---------- SELECTION ----------

Showing posts with label measure theory. Show all posts
Showing posts with label measure theory. Show all posts

Wednesday, September 9, 2015

Billingsley: Probability and Measure, Ch. 1.4

Prompted by what I found to be quite confusing about Patrick Billingsley's presentation of Kolmogorov's zero-one law, I've been reflecting a bit on the essence of the proof, and I think I've come to a deeper understand of the core of the issue now.

The theorem can be stated as follows: Let $S$ be an infinite collection of events equipped with a probability measure $P$ (which, by Kolmogorov's extension theorem, can be defined exhaustively on the finite subsets of $S$). Suppose further that $A$ is some event in the $\sigma$-extension of $S$ which is independent of any finite selection of events from $S$. Then $A$ either has probability $P(A)=0$ or $P(A)=1$.

---------- DATA ----------

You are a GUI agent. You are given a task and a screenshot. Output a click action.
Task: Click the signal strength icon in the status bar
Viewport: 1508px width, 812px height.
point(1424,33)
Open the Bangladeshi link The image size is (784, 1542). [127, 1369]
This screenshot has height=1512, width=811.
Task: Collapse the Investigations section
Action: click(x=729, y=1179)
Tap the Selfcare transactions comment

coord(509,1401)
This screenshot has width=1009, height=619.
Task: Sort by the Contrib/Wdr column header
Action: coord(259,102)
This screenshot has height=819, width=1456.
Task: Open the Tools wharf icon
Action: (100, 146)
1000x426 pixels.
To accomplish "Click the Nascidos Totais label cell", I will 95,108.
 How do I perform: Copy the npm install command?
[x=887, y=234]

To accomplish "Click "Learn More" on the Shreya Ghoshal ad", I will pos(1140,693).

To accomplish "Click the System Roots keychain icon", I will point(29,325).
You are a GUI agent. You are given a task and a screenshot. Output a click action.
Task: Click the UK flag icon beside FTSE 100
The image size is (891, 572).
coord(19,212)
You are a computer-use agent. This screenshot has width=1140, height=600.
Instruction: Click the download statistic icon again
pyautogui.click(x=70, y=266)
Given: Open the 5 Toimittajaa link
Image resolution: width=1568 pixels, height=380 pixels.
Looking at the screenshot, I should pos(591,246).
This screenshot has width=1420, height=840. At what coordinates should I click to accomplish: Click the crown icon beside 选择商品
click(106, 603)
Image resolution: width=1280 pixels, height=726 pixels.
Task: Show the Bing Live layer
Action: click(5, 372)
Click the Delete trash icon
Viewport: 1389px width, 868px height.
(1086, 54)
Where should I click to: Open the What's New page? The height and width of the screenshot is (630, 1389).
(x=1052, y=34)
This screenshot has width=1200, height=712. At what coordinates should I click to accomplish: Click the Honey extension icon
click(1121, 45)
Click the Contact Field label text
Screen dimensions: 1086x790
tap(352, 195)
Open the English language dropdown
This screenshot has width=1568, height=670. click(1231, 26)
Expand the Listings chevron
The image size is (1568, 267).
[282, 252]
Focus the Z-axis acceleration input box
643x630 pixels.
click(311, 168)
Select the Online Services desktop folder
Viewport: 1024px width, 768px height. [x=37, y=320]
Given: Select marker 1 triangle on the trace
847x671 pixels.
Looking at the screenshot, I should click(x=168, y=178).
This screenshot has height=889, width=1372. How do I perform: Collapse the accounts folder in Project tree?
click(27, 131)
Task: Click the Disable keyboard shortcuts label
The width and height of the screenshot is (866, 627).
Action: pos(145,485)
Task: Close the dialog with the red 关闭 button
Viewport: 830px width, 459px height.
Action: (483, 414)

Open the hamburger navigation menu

----------

- **LIST OF TASKS**
**1.** Using the post on Kolmogorov's zero-one law, decide whether each statement agrees with it: (a) the post is dated September 2015; (b) the writer found Billingsley's presentation of the law easy to follow; (c) the event $A$ in the theorem is assumed independent of any finite selection of events from $S$. Answer yes or no for each and quote the deciding words of the post.
**2.** Write a continuation of the post on Kolmogorov's zero-one law that picks up right after its statement of the theorem.

- **RESPONSE LIST**
**1.**
(a) Yes: "Wednesday, September 9, 2015".
(b) No: "Prompted by what I found to be quite confusing about Patrick Billingsley's presentation of Kolmogorov's zero-one law".
(c) Yes: "which is independent of any finite selection of events from $S$".

**2.**
The proof is almost evident from this formulation: Since $A$ is independent of any finite selection of events from $S$, the measures $P(\,\cdot\,)$ and $P(\,\cdot\,|\,A)$ coincide on all events that can be defined in terms of a finite number of events from $S$. But by Kolmogorov's extension theorem, this means that the conditional and the unconditional measures extend the same way to the infinite collection. Hence, if P$(A)>0$, this equality also applies to $A$, and thus $P(A\,|\,A)=P(A)$. This implies that $P(A)^2=P(A)$, which is only satisfied by $P(A)=1$.

So the core of the proof is that independence of finite selections implies independence in general. What makes Billingsley's discussion of the theorem appear a bit like black magic is that he first goes through a series of steps to define independence in the infinite case before he states the theorem. But this makes things more murky than they are in Kolmogorov's own statement of the theorem, and it hides the crucial limit argument at the heart of the proof.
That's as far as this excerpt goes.